TEXTO DE LA PÁGINA:
------------

En nuestro país, el Artículo 99 de la Constitución expresa que el Presidente de la Nación “es el jefe supremo de la Nación, jefe del gobierno y responsable político de la administración general del país”. No prevé que entre el presidente y demás funcionarios exista una autoridad intermedia que comparta esta responsabilidad, como podría ser un Primer Ministro. Con este mandato constitucional, conviven condiciones lesivas para una república: un fuerte presidencialismo basado en la excepcionalidad; federalismo limitado con resabios caudillescos (Santa Cruz, San Luis, Santiago del Estero, Formosa); ausencia de partidos políticos estables; estructura estatal sobredimensionada incapaz de cumplir funciones básicas (educación, salud, seguridad y justicia); crisis económicas recurrentes, pobreza, corrupción estatal-privada con alta impunidad, y un contexto internacional signado por la pandemia.

La fórmula presidencial que triunfó en la elección del 2019 presenta antecedentes inéditos: el integrante con mayor estructura y caudal de votos (Kirchner), designó como candidato a presidente a quien carece de ambas condiciones (Fernández). Si nos remontamos a la historia, en 1973 Perón estaba proscripto cuando designó a Cámpora al frente de la fórmula, quien aceptó su rol de delegado. Tras 49 días en el cargo, fue reemplazado por Perón. Distinto es el poder delegado cuando el elector está en el llano. Tal el caso de Duhalde-Néstor Kirchner en el 2003. El elegido venía de gobernar férreamente a Santa Cruz, y no le llevó esfuerzo una vez asumida la presidencia, deshacerse de Duhalde. Cuando fue el vicepresidente  quien entró en conflicto con el presidente, como sucediera con De la Rúa-Carlos Alvarez (1999), las consecuencias fueron nefastas. Originó el golpe institucional que obligó a la renuncia del presidente y derivó en la crisis 2001-2002

Ante estos antecedentes, se debe recordar que la estrategia acuerdista y distribución de roles del actual gobierno se sustentó en tres objetivos, difíciles de cumplir con Cristina Kirchner como presidenta: 1) triunfo electoral; 2) acuerdo con acreedores externos privados e institucionales; 3) desactivación de las causas de corrupción estatal-privada en trámite. Ya en la campaña electoral se jugó con la dualidad “institucionalidad” (Fernández) y “populismo” (Kirchner), y en favor de Fernández, se debe reconocer que no ocultó los objetivos, al manifestar la necesidad de no entrar en una nueva cesación de pagos, y criticar a jueces que llevaron adelante las causas de corrupción. Tras las consagración de la fórmula Fernández-Kirchner, la distribución de cargos transparentó donde residía el poder. Los relacionados con importantes recursos presupuestarios y organismos de control quedaron en manos del kirchnerismo. El equipo de confianza del presidente, con poder administrativo antes que político, quedó reducido a Santiago Caffiero, Vilma Ibarra y Gustavo Béliz, dedicados a controlar y asesorar la prolijidad de los actos jurídicos presidenciales. En cuanto a la respetada doctora Losardo al frente del Ministerio de Justicia, bajo su supuesta dependencia se ubicaron funcionarios kirchneristas que actúan con total autonomía en cuanto a estrategias de impunidad.

------------

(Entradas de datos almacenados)
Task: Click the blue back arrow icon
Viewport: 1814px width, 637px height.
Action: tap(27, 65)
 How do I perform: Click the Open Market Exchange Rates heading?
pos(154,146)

------------

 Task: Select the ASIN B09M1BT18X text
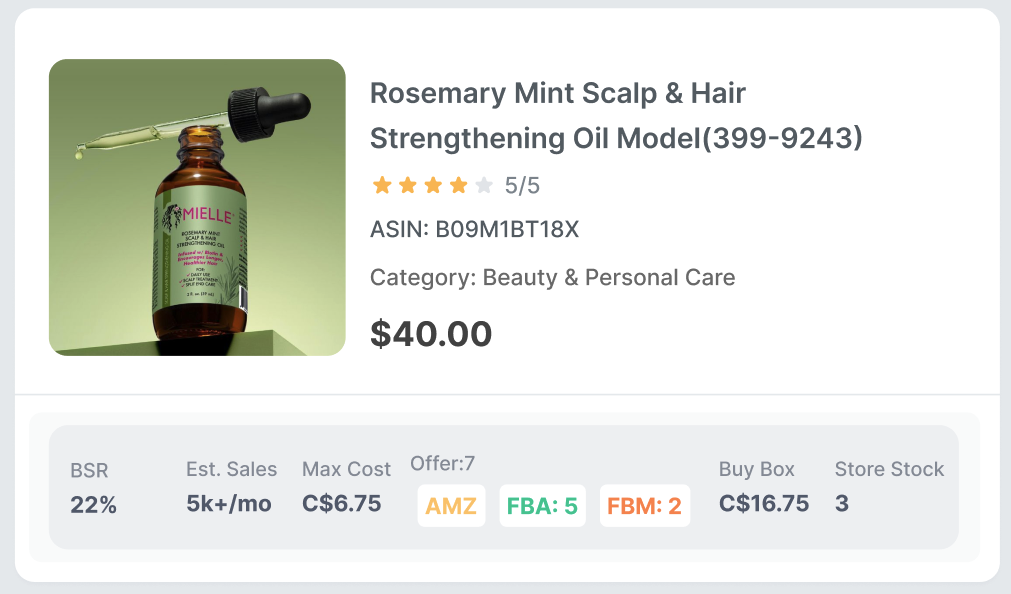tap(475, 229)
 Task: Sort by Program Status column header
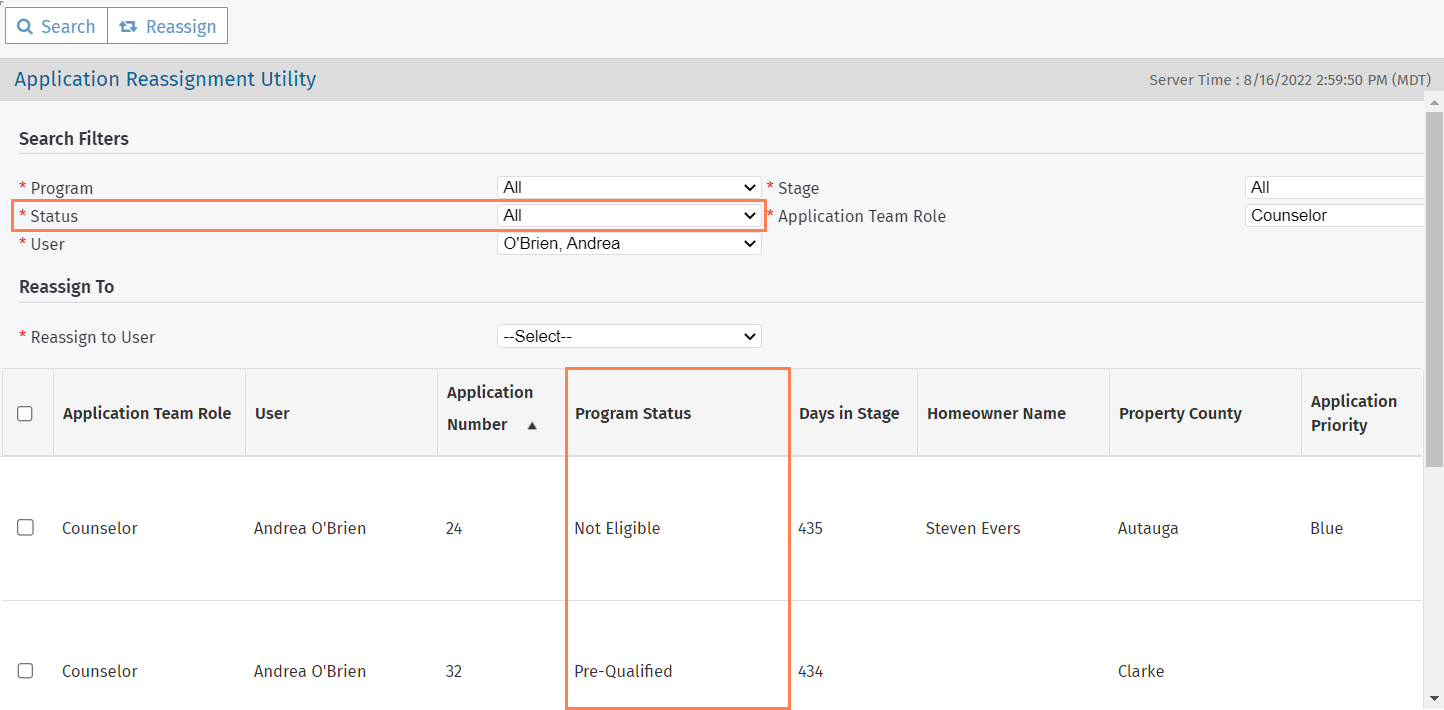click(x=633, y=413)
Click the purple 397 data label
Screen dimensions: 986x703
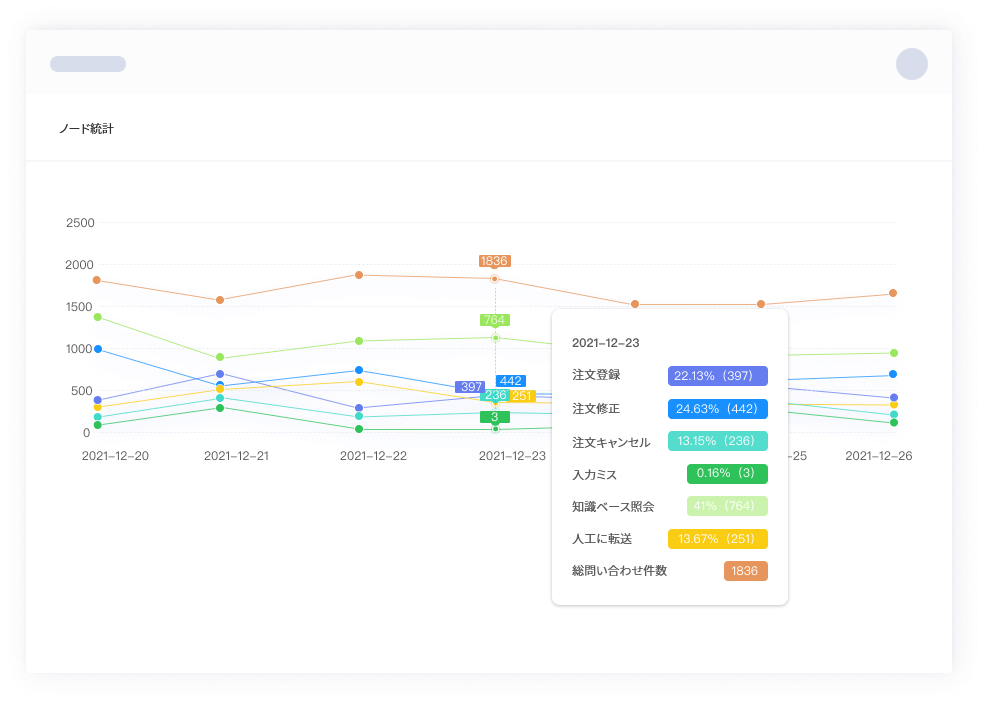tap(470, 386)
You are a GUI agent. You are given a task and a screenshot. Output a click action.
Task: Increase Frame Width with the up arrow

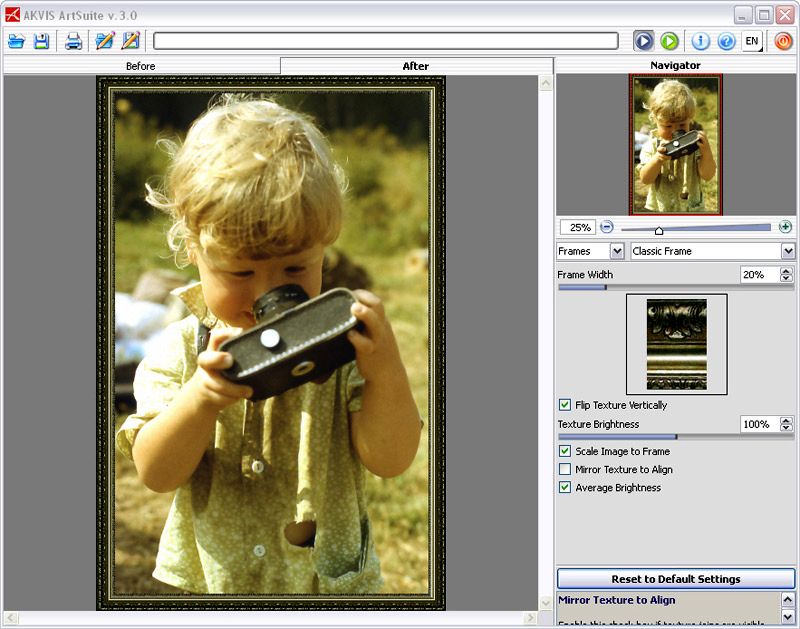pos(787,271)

------------

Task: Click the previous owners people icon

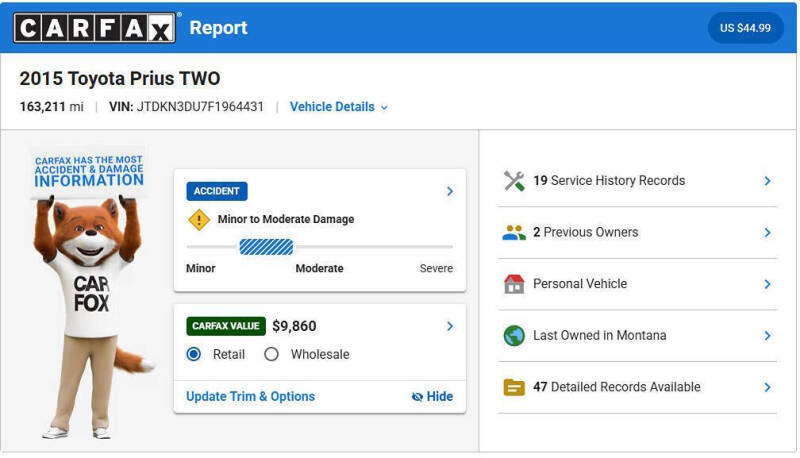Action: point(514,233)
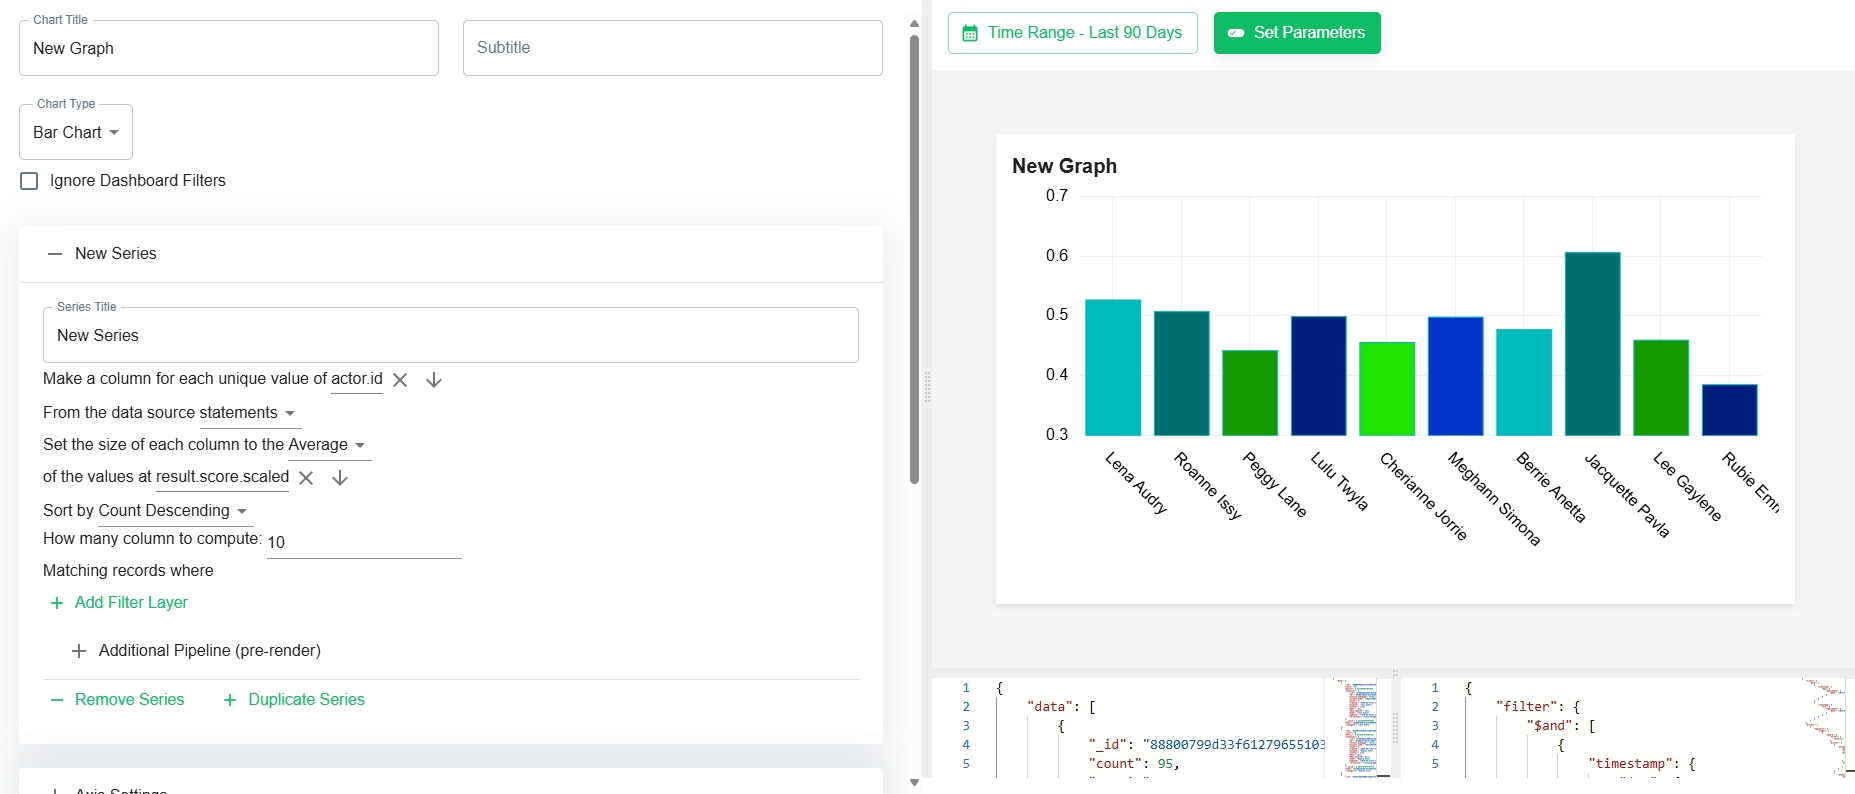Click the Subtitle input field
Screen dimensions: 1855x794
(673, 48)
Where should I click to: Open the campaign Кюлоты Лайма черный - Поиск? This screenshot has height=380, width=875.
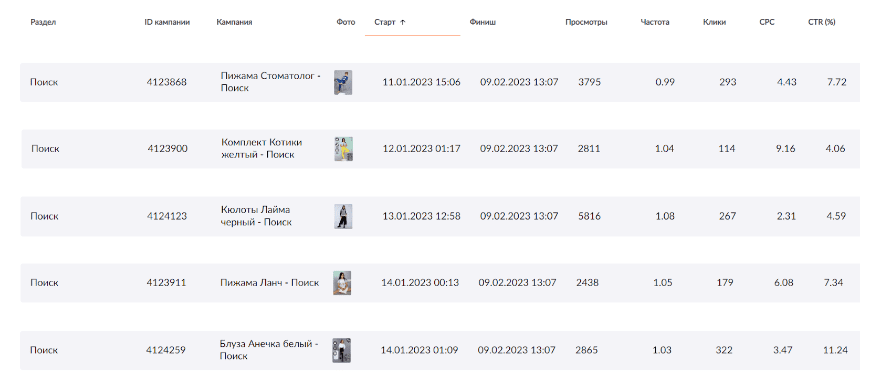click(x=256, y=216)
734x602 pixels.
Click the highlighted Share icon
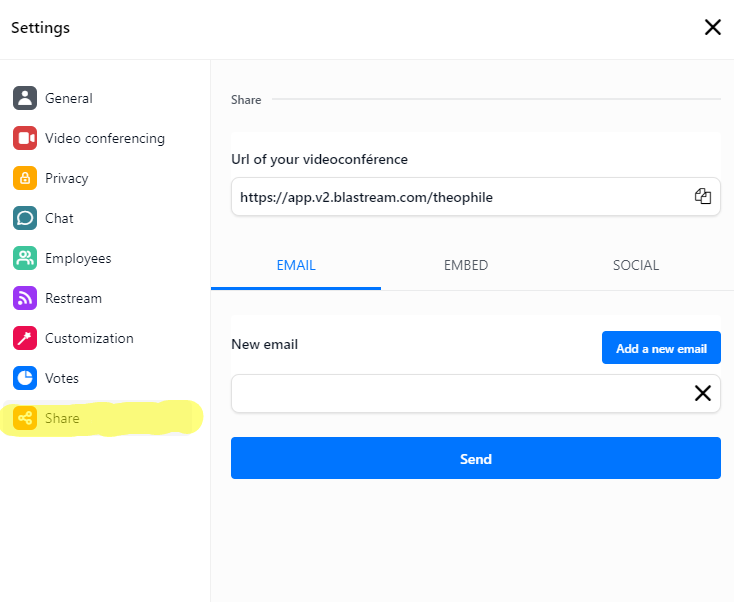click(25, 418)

------------

TAREAS:
1. Transcribe el pasaje del texto sobre el poder presidencial en Argentina que empieza con "En nuestro país, el" y sigue hasta "por la pandemia.".
2. Según el texto sobre el poder presidencial en Argentina, ¿cuántos días estuvo Cámpora en el cargo antes de que lo reemplazara Perón?
Responde basándote solo en el texto.

RESULTADOS ESPERADOS:
1.
En nuestro país, el Artículo 99 de la Constitución expresa que el Presidente de la Nación “es el jefe supremo de la Nación, jefe del gobierno y responsable político de la administración general del país”. No prevé que entre el presidente y demás funcionarios exista una autoridad intermedia que comparta esta responsabilidad, como podría ser un Primer Ministro. Con este mandato constitucional, conviven condiciones lesivas para una república: un fuerte presidencialismo basado en la excepcionalidad; federalismo limitado con resabios caudillescos (Santa Cruz, San Luis, Santiago del Estero, Formosa); ausencia de partidos políticos estables; estructura estatal sobredimensionada incapaz de cumplir funciones básicas (educación, salud, seguridad y justicia); crisis económicas recurrentes, pobreza, corrupción estatal-privada con alta impunidad, y un contexto internacional signado por la pandemia.

2. 49 días.